I spot two new free states, Minnesota and Oregon!

There was huge turnout for this election. As you can see, the results were very closely tied with regional divides. Lincoln won 18 free states, Breckinridge won 11 slave states, Bell earned a few border states, and Douglas captured Missouri and part of New Jersey (the only one to get electors from a free state and a slave state).


Surprise! Abraham Lincoln won! He became America’s 16th president, with 180 electoral votes. Up to that point, Lincoln/Hamlin was the only winning ticket that had not featured a Southerner. Breckinridge came in second with 72 electors, Bell had 39, and Douglas brought up the rear with 12. While Lincoln certainly benefitted from the split in the Democratic party, he still won more electors than the rest of the candidates combined. That being said, the popular voter was much closer. Lincoln came away with over 1.8 million votes, but it was actually Douglas who trailed him, with almost 1.4 million votes. Breckinridge had over 800,000, and Bell was just shy of 600,000.

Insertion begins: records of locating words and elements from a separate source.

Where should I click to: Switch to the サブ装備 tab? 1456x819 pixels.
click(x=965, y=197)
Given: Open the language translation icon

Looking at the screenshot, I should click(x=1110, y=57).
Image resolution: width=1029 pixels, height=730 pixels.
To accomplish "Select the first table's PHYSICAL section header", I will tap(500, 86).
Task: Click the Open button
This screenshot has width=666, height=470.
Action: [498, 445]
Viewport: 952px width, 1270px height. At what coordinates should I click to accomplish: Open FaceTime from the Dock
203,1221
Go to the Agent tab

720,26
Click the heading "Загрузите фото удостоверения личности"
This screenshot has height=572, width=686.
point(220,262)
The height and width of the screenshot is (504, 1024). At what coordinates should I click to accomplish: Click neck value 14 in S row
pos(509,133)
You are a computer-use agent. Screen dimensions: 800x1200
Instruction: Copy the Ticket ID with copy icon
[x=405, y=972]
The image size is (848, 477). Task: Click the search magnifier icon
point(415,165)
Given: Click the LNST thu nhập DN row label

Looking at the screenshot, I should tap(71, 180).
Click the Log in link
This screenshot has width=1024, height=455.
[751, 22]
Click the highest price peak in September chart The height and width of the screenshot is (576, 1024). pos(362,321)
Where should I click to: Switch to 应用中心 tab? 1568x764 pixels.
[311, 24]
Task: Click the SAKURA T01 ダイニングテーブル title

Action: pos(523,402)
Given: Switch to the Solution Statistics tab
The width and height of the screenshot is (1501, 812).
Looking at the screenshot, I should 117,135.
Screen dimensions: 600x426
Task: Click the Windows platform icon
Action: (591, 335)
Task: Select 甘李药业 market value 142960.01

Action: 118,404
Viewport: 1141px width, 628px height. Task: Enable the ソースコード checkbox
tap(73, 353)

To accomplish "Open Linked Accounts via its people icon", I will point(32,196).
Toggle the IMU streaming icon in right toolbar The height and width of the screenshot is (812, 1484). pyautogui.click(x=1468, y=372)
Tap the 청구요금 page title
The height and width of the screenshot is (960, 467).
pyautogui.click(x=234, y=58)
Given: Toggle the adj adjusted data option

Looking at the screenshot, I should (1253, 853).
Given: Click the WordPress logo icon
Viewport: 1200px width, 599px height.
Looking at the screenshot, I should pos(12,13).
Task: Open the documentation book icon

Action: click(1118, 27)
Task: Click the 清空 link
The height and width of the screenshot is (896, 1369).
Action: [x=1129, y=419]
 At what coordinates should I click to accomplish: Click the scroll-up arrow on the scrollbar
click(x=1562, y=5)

What Did It Say About America?

Preserving the Union was still the most important thing to Northerners. Lincoln was the moderate choice against an increasingly radical Democratic Party. Also, maybe underrated in this election, Lincoln won partly by playing the Whigs’ “hardworking everyman” card. Douglas and Bell were grasping at the last hope for compromise. Southerners, on the other hand, were at their most extreme. They had made clear what was coming next.

Was It The Right Decision?

Yes! It’s Abraham Lincoln.

Buchanan failing to herd the states back into the Union.

Talk of secession started immediately after the election. To his credit, Stephen Douglas continued to tour the South and try to save the Union. In his final message to Congress, President Buchanan claimed the South didn’t have the authority to secede, but still placed blame on the North. He desperately tried to strike a deal with the South, even offering a Constitutional Amendment to protect slavery in states where it already existed. Oddly enough, Republicans did not oppose the amendment and it passed Congress, though it was never ratified by the states. In any case, the offer wasn’t enough. South Carolina seceded on December 20, 1860. Before Lincoln took office, seven more states had left the Union. Buchanan told Lincoln, “If you are as happy, my dear sir, on entering this house as I am in leaving it and returning home, you are the happiest man in this country.”

The remaining members of Buchanan’s cabinet became concerned about protecting federal property in the South. They convinced Buchanan to send reinforcements to Fort Sumter in South Carolina. The relief ship took fire and was forced to turn back. Abraham Lincoln took office just in time to learn that Fort Sumter was running out of rations.